The graph of the ellipse is shown in Figure 7.20.

Figure 7.20

Ellipse with equation $9 x^{2} + 4 y^{2} = 36$

Practice Problem 2

Repeat Example 2 for the ellipse whose equation is $4 x^{2} + y^{2} = 16 .$

Translations of Ellipses

3 Translate ellipses

The graph of the equation

$\frac{x^{2}}{a^{2}} + \frac{y^{2}}{b^{2}} = 1$

is an ellipse with center (0, 0) and major axis along a coordinate axis. As in the case of a parabola, horizontal and vertical shifts can be used to obtain the graph of an ellipse whose equation is

$\frac{{(x - h)}^{2}}{a^{2}} + \frac{{(y - k)}^{2}}{b^{2}} = 1 .$

The center of such an ellipse is (h, k), and its axes are parallel to the coordinate axes.

Summary of Main Facts

Main facts about horizontal and vertical ellipses with center (`h`, `k`)
Standard Equation	$\frac{{(x - h)}^{2}}{a^{2}} + \frac{{(y - k)}^{2}}{b^{2}} = 1; a > b > 0$ (Horizontal ellipse)	$\frac{{(x - h)}^{2}}{b^{2}} + \frac{{(y - k)}^{2}}{a^{2}} = 1; a > b > 0$ (Vertical ellipse)
Center	(`h`, `k`)	(`h`, `k`)
Major axis along the line	$y = k$	$x = h$
Length of major axis	2`a`	2`a`
Minor axis along the line	$x = h$	$y = k$
Length of minor axis	2`b`	2`b`
Vertices	$(h + a, k), (h - a, k)$	$(h, k + a), (h, k - a)$
Endpoints of minor axis	$(h, k - b), (h, k + b)$	$(h - b, k), (h + b, k)$ ,
Foci	$(h + c, k), (h - c, k)$	$(h, k + c), (h, k - c)$
Relations between `a`, `b`, and `c`	$c^{2} = a^{2} - b^{2}$	$c^{2} = a^{2} - b^{2}$
Symmetry	The graph is symmetric about the lines $x = h$ and $y = k .$	The graph is symmetric about the lines $x = h$ and $y = k .$
Graph

Example 3 Finding the Equation of an Ellipse

Find an equation of the ellipse that has

foci $(- 3, 2)$ and (5, 2), and has a major axis of length 10.
Vertices $(- 1, 2)$ and $(- 1, - 2)$ and a focus at $(- 1, - 1)$ .

Solution

Since the foci $(- 3, 2)$ and (5, 2) lie on the horizontal line $y = 2,$ the ellipse is a horizontal ellipse.
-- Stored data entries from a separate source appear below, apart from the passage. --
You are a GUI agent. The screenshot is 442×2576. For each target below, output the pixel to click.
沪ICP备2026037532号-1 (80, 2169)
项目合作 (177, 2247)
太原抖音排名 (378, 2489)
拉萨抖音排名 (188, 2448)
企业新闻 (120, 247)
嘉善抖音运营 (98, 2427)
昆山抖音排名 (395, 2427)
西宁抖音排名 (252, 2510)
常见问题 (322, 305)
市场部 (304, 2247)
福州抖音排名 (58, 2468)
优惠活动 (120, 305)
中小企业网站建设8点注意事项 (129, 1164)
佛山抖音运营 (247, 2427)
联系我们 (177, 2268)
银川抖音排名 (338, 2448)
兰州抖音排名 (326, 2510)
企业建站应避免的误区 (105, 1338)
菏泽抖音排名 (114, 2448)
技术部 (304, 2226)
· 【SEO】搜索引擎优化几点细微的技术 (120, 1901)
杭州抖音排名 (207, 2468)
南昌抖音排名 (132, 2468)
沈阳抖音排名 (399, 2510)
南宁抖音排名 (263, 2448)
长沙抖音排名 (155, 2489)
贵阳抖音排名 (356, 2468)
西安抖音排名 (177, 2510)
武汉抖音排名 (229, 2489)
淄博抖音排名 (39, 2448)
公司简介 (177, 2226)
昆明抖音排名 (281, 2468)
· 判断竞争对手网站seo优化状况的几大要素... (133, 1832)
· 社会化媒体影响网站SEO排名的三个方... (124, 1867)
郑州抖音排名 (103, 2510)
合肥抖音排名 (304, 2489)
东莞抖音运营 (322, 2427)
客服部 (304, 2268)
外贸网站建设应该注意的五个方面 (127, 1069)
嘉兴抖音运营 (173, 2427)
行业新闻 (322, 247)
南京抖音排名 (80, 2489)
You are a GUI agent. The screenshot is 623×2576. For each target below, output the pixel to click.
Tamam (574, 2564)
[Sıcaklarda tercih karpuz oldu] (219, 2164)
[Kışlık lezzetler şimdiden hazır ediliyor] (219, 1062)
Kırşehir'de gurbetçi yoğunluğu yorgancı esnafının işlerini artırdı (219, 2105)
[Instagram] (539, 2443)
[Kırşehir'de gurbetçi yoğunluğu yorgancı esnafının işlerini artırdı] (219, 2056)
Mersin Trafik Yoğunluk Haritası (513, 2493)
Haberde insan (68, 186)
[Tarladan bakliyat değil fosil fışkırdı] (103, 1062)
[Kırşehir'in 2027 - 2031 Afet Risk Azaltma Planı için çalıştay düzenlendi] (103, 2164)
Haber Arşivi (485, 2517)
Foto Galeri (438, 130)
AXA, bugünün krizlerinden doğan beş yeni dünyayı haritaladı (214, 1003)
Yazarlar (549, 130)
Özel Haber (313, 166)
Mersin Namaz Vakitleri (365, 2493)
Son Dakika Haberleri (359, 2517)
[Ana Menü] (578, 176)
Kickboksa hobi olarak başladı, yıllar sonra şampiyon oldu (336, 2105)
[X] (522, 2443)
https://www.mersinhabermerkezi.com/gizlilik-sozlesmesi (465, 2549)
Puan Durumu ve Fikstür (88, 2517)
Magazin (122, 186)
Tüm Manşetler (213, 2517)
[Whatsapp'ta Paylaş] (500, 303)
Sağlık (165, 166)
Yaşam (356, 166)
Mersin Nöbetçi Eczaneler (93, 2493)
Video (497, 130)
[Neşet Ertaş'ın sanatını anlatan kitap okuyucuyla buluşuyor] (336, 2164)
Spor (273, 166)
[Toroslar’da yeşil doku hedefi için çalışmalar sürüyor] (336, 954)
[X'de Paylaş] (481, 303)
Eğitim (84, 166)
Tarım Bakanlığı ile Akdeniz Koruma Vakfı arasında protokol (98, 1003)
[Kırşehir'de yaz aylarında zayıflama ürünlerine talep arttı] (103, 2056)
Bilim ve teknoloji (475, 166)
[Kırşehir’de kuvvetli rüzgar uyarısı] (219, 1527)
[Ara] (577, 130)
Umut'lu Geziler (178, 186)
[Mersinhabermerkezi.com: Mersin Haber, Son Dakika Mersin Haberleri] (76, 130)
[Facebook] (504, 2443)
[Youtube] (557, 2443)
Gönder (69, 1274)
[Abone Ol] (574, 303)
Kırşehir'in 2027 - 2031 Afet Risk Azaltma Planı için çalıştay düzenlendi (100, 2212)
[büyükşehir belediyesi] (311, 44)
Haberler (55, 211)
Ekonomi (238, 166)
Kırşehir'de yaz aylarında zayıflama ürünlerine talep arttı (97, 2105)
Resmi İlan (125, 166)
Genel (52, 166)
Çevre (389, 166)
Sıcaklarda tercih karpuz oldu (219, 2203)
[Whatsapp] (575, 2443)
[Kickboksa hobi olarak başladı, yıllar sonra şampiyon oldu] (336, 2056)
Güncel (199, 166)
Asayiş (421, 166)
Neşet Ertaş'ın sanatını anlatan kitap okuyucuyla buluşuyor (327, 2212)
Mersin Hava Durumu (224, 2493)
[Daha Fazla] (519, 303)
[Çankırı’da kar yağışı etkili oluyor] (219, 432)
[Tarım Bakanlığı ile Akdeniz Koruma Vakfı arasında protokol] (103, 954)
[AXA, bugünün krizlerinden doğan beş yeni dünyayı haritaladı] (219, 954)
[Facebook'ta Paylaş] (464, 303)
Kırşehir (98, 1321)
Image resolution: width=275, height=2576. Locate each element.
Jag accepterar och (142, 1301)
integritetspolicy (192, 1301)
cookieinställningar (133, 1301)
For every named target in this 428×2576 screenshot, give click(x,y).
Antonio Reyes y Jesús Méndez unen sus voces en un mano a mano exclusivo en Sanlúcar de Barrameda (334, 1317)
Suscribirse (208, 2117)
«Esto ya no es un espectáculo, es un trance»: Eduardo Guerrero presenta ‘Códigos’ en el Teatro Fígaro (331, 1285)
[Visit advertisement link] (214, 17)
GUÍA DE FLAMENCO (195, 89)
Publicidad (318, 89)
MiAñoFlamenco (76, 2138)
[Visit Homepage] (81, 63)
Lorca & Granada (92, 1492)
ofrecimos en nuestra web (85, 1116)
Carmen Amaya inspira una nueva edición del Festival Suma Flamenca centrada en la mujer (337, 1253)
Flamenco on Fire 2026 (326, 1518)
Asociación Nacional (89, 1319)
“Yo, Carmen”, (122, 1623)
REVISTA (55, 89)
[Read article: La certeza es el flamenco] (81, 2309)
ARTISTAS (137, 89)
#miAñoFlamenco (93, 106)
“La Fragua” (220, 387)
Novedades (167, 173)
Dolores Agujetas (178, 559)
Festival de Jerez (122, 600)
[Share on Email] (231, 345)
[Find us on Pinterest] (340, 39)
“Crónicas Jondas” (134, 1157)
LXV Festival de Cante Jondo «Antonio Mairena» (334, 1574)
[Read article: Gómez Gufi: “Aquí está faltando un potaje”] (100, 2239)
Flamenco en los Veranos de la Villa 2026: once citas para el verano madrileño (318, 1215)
The center of the ellipse is the midpoint of the line segment joining the foci. Using the midpoint formula yields

$h = \frac{- 3 + 5}{2} = 1 k = \frac{2 + 2}{2} = 2 .$

The center of the ellipse is (1, 2). See Figure 7.21. Since the length of the major axis is 10, the vertices must be at a distance $a = 5$ units from the center.

Figure 7.21

Finding the center given the foci

In Figure 7.21, the foci are 4 units from the center. Thus, $c = 4 .$ Now find $b^{2} :$

$b^{2} = a^{2} - c^{2} = {(5)}^{2} - {(4)}^{2} = 9$

Since the major axis is horizontal, the standard form of the equation of the ellipse is

$\begin{array}{l} \frac{{(x - h)}^{2}}{a^{2}} + \frac{{(y - k)}^{2}}{b^{2}} = 1 & a > b > 0 \\ \frac{{(x - 1)}^{2}}{25} + \frac{{(y - 2)}^{2}}{9} = 1 & \begin{array}{l} Replace h with 1, k with 2, \\ a^{2} with 25, and b^{2} with 9. \end{array} \end{array}$

Now for this horizontal ellipse with center (1, 2), we have $a = 5, b = 3,$ and $c = 4 .$

$\begin{array}{c} Vertices \\ (h \pm a, k) = (1 \pm 5, 2) = (- 4, 2) and (6, 2) \\ Endpoints of Minor Axis \\ (h, k \pm b) = (1, 2 \pm 3) = (1, - 1) and (1, 5) \end{array}$

Use the center and these four points to sketch the graph shown in Figure 7.22.

Figure 7.22

Ellipse with foci $(- 3, 2)$ and (5, 2)
Since the vertices $(- 1, 2)$ and $(- 1, - 2)$ lie on the vertical line $x = - 1,$ the ellipse is a vertical ellipse. The center (h, k) of the ellipse is the midpoint of the line segment joining the vertices. As in part a, use the midpoint formula to find the center (h, k), with $h = - 1$ and $k = 0$ . The distance, a, from the center $(- 1, 0)$ to the vertex $(- 1, 2)$ is $\sqrt{{(- 1 - (- 1))}^{2} + {(0 - 2)}^{2}} = \sqrt{0^{2} + {(- 2)}^{2}} = \sqrt{4} = 2,$ so $a = 2$ . The distance, c, from the center $(- 1, 0)$ to the focus $(- 1, - 1)$ is $\sqrt{{(- 1 - (- 1))}^{2} + {(0 - (- 1))}^{2}} = \sqrt{0^{2} + 1^{2}} = \sqrt{1} = 1,$ so $c = 1$ . Then,

$\begin{array}{l} b^{2} = a^{2} - c^{2} & Relationship involving a, b, and c . \\ b^{2} = {(2)}^{2} - 1^{2} = 4 - 1 = 3 & Replace c with 1 and a with 2. \\ \frac{{(x - h)}^{2}}{b^{2}} + \frac{{(y - k)}^{2}}{a^{2}} = 1 & Equation for a vertical ellipse . \\ \frac{{(x - [- 1])}^{2}}{3} + \frac{{(y - 0)}^{2}}{4} = 1 & \begin{array}{l} Replace h with - 1, b^{2} with 3, \\ k with 0, and a^{2} with 4. \end{array} \\ \frac{{(x + 1)}^{2}}{3} + \frac{y^{2}}{4} = 1 & Simplify . \end{array}$

Practice Problem 3

Find an equation of the ellipse that has
1. foci at $(2, - 3)$ and (2, 5) and has a major axis of length 10
2. vertices at (0, 0) and (0, 10) and a focus at (0, 8).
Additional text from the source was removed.